The 1980s: 2D technology

In the 80s, vector graphics played a pivotal role in graphics evolution by incorporating geometrical primitives such as points, lines, curves and shapes or polygons to produce images. This led to the introduction of 2D graphics techniques and brought us more indulging games using three different visual patterns: Parallel projection, Top-down Perspective and Side-scrolling.
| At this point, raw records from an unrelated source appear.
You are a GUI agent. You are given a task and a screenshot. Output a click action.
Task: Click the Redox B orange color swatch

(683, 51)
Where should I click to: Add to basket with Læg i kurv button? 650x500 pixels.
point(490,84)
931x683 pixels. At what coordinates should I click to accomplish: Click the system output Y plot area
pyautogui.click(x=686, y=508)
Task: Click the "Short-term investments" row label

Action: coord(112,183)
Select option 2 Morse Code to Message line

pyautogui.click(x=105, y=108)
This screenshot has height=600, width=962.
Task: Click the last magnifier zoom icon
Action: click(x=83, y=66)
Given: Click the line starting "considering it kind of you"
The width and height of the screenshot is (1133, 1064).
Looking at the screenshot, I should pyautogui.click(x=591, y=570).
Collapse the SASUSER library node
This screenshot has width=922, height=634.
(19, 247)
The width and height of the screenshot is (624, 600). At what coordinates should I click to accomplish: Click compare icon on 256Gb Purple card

The 1990s: 2.5D technology

The 90s saw the introduction of multiple facets of a character or an object. We no longer had 2D images, but instead, we had something in between 2D and 3D graphics techniques. Incorporating perspective in the design, it used an augmented form of parallel projections from 2D to reveal more details of the characters in the game.

The 2000s: 3D technology

A whole new dimension was introduced in the field of game development with the advent of the 3rd dimension which as has substantially improved the gaming experience for players. 3D graphics technology has been boosted over the years, bringing intensively rich gaming experiences for the players. These technologies can be split into the categories below:

  • Fixed 3D: Effective in displaying a high level of detail utilising minimal hardware resources. The drawback to this is a fixed-frame of reference for the players, restricting them from exploring from multiple viewpoints. Game example: Alone in the Dark.
  • First-Person View: This 3D view is a popular graphics perspective which provides an immersive experience. The players find themselves personally involved in the game. Game examples: Call of Duty and Halo.
  • Third-Person View: This view is rendered as a distant view of the player’s character. The viewpoint allows the experience of more details impacts on their characterised avatars. Game examples: Tomb Raider and Grand Theft Auto.


Computer games have become more and more immersive and, together with augmented and virtual reality, one could lean towards the argument that technology has determined culture and not vice-versa. Gaming has become a new culture that permeates our everyday life, from gamification in mobile advertising and the iGaming industry through to augmented reality (AR) and fully immersive virtual reality (VR) environments. Some may remember the 2016 Pokemon Go! Phenomenon which had large numbers of users physically encroaching on the every-day lives of the non-playing public, raising certain ethical and security issues. A 2018 film, Ready Player One, which pays homage to certain video games and even films, toys, comics and music from various time periods, captures well the fully immersive VR experience and suggests a near future where gaming has more than an influence on popular culture. Potentially foreseeable, it remains to be seen how technology development can respond to demand… That said, it’s good to be reminded that all this started from very humble beginnings.

Vincent Farrugia is a network and systems manager at Deloitte Malta.